Kontainer pengiriman China terlihat di pelabuhan Oakland saat ketegangan perdagangan berlanjut terkait tarif AS dengan China, di Oakland, California, pada 12 Mei 2025.
Carlos Barria | Reuters
BEIJING — Ekonomi China kemungkinan melambat pada kuartal ketiga, dengan data resmi yang akan dirilis Senin diperkirakan akan mengkonfirmasi pertumbuhan yang lebih lemah, menurut analis yang disurvei oleh Reuters.

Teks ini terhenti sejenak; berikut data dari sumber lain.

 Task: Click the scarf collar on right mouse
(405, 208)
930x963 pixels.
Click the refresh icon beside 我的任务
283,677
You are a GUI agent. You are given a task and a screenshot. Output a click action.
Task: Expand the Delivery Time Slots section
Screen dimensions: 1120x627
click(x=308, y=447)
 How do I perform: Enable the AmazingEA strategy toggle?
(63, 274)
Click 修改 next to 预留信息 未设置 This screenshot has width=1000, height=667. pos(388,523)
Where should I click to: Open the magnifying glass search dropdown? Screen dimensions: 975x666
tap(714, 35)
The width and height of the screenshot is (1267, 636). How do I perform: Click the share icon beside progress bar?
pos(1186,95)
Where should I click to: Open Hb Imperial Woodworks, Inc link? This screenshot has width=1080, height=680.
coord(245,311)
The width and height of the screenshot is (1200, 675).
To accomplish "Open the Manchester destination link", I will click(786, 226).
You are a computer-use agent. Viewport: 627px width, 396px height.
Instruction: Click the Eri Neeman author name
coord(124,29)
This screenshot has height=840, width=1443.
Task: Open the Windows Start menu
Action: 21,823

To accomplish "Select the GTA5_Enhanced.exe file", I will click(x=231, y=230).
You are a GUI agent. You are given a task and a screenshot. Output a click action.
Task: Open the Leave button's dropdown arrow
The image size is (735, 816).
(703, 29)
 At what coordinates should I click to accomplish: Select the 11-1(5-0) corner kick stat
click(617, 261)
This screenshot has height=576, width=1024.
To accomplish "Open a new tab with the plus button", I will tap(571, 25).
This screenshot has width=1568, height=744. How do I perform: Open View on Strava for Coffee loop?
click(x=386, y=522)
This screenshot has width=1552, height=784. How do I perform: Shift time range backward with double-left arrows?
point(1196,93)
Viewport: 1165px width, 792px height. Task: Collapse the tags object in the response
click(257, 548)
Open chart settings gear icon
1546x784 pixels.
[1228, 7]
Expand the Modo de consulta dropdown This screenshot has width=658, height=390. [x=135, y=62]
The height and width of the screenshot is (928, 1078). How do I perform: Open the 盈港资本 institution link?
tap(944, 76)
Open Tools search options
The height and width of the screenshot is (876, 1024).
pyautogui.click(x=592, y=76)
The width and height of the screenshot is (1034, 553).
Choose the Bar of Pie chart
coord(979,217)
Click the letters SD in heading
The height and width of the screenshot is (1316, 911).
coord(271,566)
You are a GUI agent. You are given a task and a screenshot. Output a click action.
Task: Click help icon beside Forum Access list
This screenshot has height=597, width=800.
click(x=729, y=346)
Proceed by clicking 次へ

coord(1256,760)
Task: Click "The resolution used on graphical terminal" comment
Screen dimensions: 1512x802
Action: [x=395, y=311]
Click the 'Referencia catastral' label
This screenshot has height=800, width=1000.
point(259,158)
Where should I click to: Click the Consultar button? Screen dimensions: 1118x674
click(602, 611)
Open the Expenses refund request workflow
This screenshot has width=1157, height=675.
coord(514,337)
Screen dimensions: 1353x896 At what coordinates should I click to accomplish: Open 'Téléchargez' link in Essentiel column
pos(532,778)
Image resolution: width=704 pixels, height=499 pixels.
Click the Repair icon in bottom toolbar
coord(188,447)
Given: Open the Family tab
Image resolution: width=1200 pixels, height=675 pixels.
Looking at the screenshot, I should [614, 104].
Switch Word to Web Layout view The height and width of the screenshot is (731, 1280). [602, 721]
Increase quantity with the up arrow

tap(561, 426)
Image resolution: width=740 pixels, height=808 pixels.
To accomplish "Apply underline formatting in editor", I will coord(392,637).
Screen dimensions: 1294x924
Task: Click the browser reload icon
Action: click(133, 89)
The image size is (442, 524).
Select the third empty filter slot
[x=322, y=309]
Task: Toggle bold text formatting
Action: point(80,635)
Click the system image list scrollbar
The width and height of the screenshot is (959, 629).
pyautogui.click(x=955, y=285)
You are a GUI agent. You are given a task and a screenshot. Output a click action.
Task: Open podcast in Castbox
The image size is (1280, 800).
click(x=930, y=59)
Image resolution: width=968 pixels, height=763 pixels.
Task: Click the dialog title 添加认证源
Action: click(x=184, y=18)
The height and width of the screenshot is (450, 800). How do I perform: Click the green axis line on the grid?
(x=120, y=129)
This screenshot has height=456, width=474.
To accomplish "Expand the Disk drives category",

Para analis memperkirakan pertumbuhan produk domestik bruto naik 4,8% pada periode Juli hingga September dibandingkan tahun lalu, melambat dari 5,2% pada kuartal sebelumnya.
Investasi aset tetap, yang mencakup real estate, kemungkinan hanya mengalami ekspansi sebesar 0,1% dalam sembilan bulan pertama tahun ini, menurut estimasi analis.
Penjualan ritel diperkirakan melambat menjadi 3% year on year pada September, sementara produksi industri kemungkinan turun menjadi 5%.
Data resmi yang dirilis untuk September sejauh ini menunjukkan ketahanan berkelanjutan dalam ekspor China meskipun ada ketegangan dengan AS.
Indeks harga konsumen inti, yang tidak menyertakan makanan dan energi, naik dengan laju tercepat sejak Februari 2024. Namun inflasi utama tidak memenuhi ekspektasi, turun 0,3% karena tekanan deflasi terus berlanjut.